··· RECORDS SHOWN
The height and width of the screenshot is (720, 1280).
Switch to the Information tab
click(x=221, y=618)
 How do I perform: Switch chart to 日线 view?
······
··· RECORDS SHOWN
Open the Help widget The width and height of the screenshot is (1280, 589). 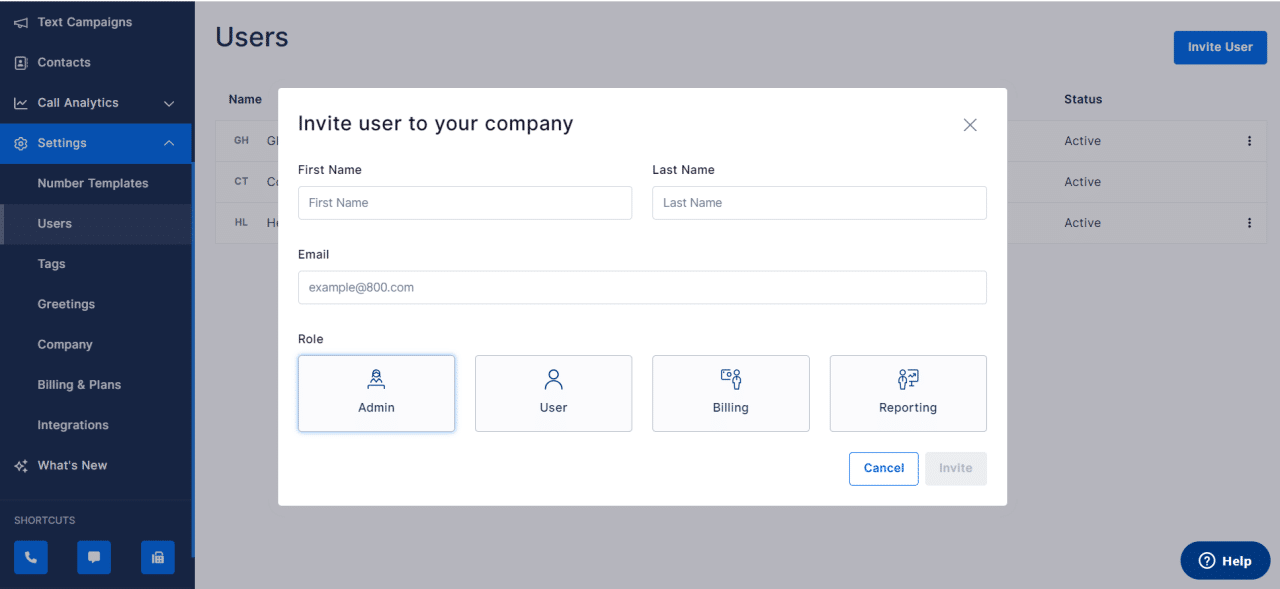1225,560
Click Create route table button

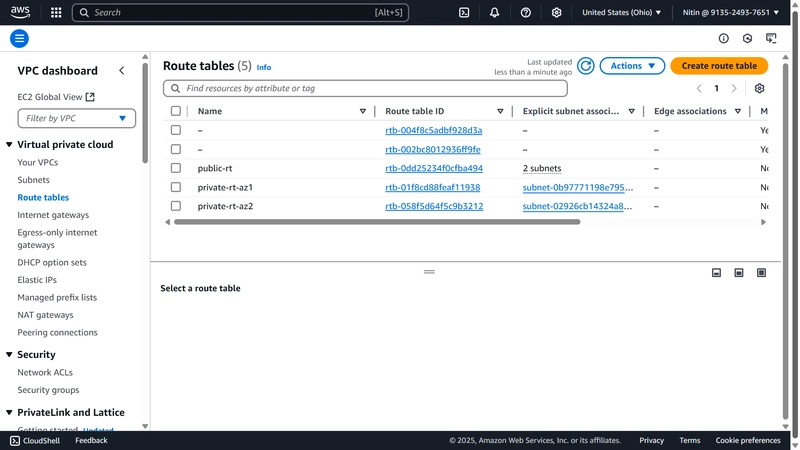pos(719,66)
······
ASSIGNED TASK >> Taking the entries above, write out exactly each line from the one holding "Switch to the Information tab" to the one holding "How do I perform: Switch chart to 日线 view?", both included, and stop there.

WRITTEN ANSWER >>
Switch to the Information tab
click(x=221, y=618)
 How do I perform: Switch chart to 日线 view?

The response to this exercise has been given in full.